Well, pricing is always a question of demand and supply. When demand is higher, we have, you know, levers to pull. When our competitors also move on pricing, we also have additional impetus to it. There isn't a cap per se. We put caps on our hotels in terms of rate because we think there is a level to which, you know, beyond which we don't think the brand stretches. Even those caps have moved, you know, over time and are entirely flexible and can be removed completely should we choose to. There's no particular feeling that I would sort of point out on that.

If I then pick up labor as well, at the moment we, as I said, we're very, very stable position on our labor position. We're in a very comfortable space. We've got a lot of longer serving members of staff now. We made a significantly reduced level of hiring in the summer last year. I suspect again this year we'll have a significant reduction in the requirement to hire. Yeah, we're not in an uncomfortable position. It's not, it's not an area that we have great concerns at present.

Hemant Patel
CFO, Whitbread

André, the, regarding the CapEx envelope, we talk about over time, a GBP 350 million-GBP 450 million CapEx envelope. That will change gradually. It's much more sensitive to the volume of sites, particularly the level of sites and M&A we were able to achieve in Germany. Clearly, there has been inflation. Right now I'm happy that that very broad envelope is still sensible though.

Alison Brittain
CEO, Whitbread

Okay, great.

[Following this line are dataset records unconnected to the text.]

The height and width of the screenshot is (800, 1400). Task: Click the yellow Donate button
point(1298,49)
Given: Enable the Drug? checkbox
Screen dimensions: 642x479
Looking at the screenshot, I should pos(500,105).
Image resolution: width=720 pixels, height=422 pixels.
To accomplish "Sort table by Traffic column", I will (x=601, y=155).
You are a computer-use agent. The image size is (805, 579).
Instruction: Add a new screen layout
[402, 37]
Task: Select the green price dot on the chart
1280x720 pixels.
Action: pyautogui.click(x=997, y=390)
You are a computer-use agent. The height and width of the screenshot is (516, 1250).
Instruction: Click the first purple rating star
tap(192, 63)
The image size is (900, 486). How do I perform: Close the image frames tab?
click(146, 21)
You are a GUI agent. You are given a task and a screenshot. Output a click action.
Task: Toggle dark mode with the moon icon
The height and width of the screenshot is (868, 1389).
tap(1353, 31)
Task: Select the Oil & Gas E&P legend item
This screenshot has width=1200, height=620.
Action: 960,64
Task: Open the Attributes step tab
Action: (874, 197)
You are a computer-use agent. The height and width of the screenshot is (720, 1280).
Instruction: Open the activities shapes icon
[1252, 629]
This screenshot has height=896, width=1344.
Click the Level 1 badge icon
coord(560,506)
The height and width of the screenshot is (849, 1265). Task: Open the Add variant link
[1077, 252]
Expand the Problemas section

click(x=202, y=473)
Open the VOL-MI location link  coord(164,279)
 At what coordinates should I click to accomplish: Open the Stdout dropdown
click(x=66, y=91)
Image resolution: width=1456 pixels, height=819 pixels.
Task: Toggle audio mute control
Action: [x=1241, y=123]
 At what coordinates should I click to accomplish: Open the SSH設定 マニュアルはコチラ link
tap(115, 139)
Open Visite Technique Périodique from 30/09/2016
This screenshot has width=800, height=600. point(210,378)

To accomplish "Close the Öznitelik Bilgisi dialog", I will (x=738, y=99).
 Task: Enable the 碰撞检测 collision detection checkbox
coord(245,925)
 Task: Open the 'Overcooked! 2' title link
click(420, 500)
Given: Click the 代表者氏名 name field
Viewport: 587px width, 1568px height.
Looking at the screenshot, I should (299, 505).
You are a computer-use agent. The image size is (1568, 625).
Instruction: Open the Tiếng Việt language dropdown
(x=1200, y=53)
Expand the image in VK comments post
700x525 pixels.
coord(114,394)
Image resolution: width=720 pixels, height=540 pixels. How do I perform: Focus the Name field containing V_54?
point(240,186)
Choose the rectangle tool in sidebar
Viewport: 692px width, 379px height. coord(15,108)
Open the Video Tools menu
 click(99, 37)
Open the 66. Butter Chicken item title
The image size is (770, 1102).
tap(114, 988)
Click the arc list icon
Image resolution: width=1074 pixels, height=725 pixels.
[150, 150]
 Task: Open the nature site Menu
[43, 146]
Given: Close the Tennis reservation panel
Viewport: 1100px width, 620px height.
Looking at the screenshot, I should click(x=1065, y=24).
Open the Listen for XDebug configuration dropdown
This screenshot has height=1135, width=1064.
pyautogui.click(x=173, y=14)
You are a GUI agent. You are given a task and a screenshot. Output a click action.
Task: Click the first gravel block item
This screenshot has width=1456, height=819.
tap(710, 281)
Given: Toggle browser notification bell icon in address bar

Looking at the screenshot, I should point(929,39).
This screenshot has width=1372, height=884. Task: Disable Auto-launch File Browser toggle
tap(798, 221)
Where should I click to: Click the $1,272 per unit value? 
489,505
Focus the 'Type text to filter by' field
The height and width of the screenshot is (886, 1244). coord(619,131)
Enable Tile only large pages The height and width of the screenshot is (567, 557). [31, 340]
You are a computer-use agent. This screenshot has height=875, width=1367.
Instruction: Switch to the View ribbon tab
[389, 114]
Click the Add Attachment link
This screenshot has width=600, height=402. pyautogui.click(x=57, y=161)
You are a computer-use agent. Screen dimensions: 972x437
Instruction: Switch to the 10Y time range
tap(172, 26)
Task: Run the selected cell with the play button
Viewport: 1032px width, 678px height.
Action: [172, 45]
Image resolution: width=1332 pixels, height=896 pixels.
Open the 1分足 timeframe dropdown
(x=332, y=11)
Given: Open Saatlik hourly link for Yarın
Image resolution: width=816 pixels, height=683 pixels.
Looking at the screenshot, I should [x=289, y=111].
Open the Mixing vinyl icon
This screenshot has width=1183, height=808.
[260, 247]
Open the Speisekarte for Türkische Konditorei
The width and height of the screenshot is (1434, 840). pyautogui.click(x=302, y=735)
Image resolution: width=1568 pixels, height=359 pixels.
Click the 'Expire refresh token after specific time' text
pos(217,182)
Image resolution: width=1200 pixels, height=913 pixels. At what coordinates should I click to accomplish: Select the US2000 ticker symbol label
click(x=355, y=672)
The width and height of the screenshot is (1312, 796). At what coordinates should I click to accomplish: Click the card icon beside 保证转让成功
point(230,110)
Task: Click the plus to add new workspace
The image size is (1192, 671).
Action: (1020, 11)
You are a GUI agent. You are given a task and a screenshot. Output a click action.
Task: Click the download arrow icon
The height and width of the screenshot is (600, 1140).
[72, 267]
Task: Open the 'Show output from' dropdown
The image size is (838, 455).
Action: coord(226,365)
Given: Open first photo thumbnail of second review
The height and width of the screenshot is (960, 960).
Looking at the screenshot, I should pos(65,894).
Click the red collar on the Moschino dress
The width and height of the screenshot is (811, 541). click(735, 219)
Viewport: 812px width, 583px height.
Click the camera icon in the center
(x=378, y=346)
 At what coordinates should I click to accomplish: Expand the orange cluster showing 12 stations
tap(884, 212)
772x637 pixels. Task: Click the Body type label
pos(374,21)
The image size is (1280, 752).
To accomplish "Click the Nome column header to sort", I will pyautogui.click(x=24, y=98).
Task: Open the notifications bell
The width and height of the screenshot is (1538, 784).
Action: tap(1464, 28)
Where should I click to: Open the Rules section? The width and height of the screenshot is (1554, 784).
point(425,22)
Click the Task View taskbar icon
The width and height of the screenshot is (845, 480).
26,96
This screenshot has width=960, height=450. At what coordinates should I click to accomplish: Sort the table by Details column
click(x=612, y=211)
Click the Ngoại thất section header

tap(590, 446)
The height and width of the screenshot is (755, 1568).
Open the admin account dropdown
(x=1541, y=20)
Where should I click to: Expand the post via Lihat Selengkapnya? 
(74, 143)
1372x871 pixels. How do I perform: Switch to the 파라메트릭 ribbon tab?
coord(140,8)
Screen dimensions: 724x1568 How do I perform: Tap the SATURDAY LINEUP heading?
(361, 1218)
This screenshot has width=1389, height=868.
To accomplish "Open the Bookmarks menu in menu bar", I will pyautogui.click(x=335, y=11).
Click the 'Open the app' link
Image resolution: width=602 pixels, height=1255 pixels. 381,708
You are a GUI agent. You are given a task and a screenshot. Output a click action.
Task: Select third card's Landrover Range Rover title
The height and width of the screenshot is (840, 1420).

Thank you very much. Just thank you to everybody who's on the call. It's been an absolute pleasure to be dealing with you professionally over the last seven, for some people on the line, for over seven years. It's been a delight to be here at Whitbread. I wish you every success for the future as well as wishing the same to Dominic. Thank you for your time this morning.

Hemant Patel
CFO, Whitbread

Thanks, everyone.

Richard Clarke
Managing Director, Bernstein

Thank you.

Operator

Ladies and gentlemen, this concludes today's call. Thank you for joining. You will now disconnect your lines.